- 1Department of Biochemistry, Postgraduate Institute of Medical Sciences, Rohtak, Haryana, India
- 2Computational Biology Unit (CBU), Department of Clinical Science, University of Bergen, Bergen, Norway
Editorial on the Research Topic
eDiagnostics and monitoring for precision endocrinology
Artificial intelligence and machine learning, personalized data management, clinical and epidemiological data, computational resources, preterm birth and other pregnancy-related and endocrinal pathologies, genomics, pharmacogenetics, e-monitoring and interdisciplinary approaches, precision medicine and personalized therapies.

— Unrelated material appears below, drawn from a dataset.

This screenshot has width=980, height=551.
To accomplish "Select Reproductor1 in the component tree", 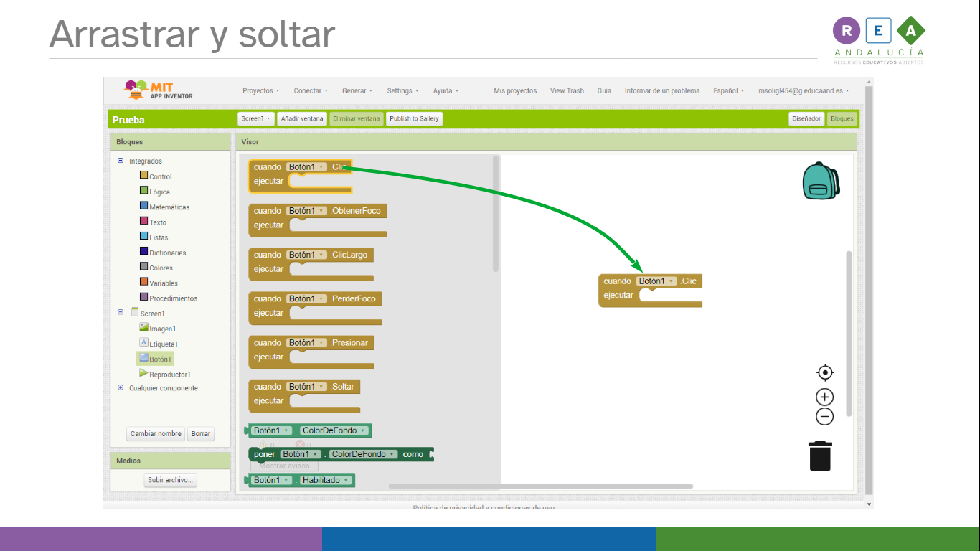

The precision endocrinology monitoring is yet to be established in routine clinical practice, providing medical professionals and patients with the tools for a better understanding of the complexities of therapy and appropriate management of various endocrine disorders. The goal of this series is to investigate the role of precision medicine in the precise biochemical diagnosis of endocrine disorders, the appropriate use of genetic analysis, and their incorporation into translational treatment for these disorders. To develop acceptable and affordable interventions for eDiagnostics and precision monitoring in the real world, it is necessary to integrate sensor data obtained from electronic medical records, medical, demographic, and social variables using advanced machine learning tools.

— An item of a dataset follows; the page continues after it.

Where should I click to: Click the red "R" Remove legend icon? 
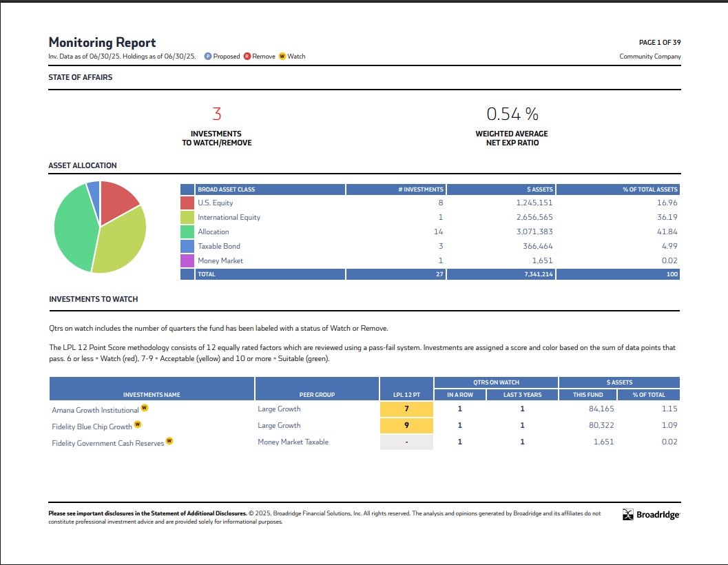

Pregnancy is a stage in female cycle with drastic hormonal changes and its effects on short (perinatal complications) and long term (e.g. cancer risk) female health including cancer risk. Prediction of adverse pregnancy outcomes would allow women at high risk to get therapeutic and prophylactic interventions while other being spared from needless care. This includes developing methodologies to treat at-risk women during and after pregnancy by understanding the interplay between molecular, genetic, and clinical factors related to adverse pregnancy outcomes and accurately assessing the risk of adverse pregnancy outcomes well in advance of their occurrence. National efforts such as “Nulliparous Pregnancy Outcomes Study: Monitoring Mothers-to-Be” study allow active data collection for risk assessment and model development by close partnership between computational and computational and clinical scientists to gain deeper understanding of adverse pregnancy outcomes by development of machine learning models for advanced risk prediction.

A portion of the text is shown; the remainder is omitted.